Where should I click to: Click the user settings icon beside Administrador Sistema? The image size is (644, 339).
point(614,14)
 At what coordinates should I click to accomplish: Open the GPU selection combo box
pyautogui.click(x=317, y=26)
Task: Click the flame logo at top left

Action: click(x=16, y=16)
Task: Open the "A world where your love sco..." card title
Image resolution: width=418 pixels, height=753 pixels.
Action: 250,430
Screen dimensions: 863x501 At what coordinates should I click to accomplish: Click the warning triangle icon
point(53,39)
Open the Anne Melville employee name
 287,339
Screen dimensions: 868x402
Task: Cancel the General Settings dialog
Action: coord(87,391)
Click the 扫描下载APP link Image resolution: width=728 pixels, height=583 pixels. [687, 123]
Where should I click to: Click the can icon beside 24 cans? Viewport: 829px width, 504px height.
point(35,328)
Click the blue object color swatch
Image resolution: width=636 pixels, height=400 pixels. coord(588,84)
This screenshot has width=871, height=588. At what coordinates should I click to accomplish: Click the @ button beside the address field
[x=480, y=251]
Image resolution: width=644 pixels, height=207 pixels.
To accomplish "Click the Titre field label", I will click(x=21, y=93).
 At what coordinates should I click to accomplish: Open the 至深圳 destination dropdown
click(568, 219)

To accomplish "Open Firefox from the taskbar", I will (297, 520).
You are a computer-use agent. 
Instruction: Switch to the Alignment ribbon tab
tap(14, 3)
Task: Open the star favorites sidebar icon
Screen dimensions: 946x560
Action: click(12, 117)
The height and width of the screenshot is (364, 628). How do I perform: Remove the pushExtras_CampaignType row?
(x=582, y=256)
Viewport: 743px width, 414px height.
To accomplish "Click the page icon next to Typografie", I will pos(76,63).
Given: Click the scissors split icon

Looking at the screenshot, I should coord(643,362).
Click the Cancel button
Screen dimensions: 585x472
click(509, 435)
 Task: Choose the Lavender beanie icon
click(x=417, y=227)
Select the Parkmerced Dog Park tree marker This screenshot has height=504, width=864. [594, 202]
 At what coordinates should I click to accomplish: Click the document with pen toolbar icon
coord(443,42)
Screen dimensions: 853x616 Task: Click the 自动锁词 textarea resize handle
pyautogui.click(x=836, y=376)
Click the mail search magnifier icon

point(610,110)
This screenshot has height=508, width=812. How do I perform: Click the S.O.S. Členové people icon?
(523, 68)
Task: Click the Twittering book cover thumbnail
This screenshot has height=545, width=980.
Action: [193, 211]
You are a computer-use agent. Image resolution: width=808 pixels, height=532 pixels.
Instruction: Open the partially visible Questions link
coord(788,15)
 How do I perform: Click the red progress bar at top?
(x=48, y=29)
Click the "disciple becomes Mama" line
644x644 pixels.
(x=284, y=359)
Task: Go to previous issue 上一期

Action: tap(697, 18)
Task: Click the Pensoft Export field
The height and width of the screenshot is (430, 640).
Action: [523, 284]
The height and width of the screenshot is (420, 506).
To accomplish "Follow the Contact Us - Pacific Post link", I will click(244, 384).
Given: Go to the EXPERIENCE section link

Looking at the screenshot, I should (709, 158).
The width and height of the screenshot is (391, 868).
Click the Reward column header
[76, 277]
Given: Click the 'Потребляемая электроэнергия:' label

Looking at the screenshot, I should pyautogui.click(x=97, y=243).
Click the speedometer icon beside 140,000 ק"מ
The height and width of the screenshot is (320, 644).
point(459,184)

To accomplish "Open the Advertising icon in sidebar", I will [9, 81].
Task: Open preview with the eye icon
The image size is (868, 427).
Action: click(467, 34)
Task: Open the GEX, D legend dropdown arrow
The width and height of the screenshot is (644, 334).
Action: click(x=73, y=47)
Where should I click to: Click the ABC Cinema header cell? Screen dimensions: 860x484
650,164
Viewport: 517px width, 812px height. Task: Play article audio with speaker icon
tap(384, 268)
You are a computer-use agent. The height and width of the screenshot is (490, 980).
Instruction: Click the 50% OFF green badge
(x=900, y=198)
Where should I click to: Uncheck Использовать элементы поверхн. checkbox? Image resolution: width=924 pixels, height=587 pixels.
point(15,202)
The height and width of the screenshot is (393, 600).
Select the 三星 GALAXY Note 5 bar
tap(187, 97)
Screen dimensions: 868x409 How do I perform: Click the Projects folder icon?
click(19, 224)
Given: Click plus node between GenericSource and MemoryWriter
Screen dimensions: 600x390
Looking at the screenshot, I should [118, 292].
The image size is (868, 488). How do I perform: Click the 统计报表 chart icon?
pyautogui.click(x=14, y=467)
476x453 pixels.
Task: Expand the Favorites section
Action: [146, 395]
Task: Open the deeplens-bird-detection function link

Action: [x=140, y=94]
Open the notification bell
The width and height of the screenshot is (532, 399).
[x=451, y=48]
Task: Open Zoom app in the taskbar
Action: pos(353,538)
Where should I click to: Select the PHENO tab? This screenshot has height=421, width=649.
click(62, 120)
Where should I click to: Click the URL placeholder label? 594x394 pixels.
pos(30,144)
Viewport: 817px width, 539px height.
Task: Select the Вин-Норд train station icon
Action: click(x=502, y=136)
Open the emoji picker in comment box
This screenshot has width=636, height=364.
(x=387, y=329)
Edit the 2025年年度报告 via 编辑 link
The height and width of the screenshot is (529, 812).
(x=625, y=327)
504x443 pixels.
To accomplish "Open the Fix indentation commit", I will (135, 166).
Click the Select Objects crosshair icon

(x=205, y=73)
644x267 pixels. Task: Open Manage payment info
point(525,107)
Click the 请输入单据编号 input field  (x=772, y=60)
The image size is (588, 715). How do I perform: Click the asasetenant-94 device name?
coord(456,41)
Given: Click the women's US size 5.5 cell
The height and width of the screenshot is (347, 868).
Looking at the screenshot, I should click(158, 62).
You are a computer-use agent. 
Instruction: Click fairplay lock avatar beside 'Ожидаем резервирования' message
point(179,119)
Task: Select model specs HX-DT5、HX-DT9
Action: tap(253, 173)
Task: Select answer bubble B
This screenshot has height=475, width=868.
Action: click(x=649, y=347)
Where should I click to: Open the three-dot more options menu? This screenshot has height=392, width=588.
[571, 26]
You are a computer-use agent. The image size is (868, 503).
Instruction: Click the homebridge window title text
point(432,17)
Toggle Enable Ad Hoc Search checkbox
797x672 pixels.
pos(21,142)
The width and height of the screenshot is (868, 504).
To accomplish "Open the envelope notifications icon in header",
########
* What you need to do *
What is needed is a verbatim copy of every line in the records above from the one containing "Where should I click to: Select" down to the one containing "Given: Click the women's US size 5.5 cell", both included, and nothing more.

* Result below *
Where should I click to: Select the PHENO tab? This screenshot has height=421, width=649.
click(62, 120)
Where should I click to: Click the URL placeholder label? 594x394 pixels.
pos(30,144)
Viewport: 817px width, 539px height.
Task: Select the Вин-Норд train station icon
Action: click(x=502, y=136)
Open the emoji picker in comment box
This screenshot has width=636, height=364.
(x=387, y=329)
Edit the 2025年年度报告 via 编辑 link
The height and width of the screenshot is (529, 812).
(x=625, y=327)
504x443 pixels.
To accomplish "Open the Fix indentation commit", I will (135, 166).
Click the Select Objects crosshair icon

(x=205, y=73)
644x267 pixels. Task: Open Manage payment info
point(525,107)
Click the 请输入单据编号 input field  (x=772, y=60)
The image size is (588, 715). How do I perform: Click the asasetenant-94 device name?
coord(456,41)
Given: Click the women's US size 5.5 cell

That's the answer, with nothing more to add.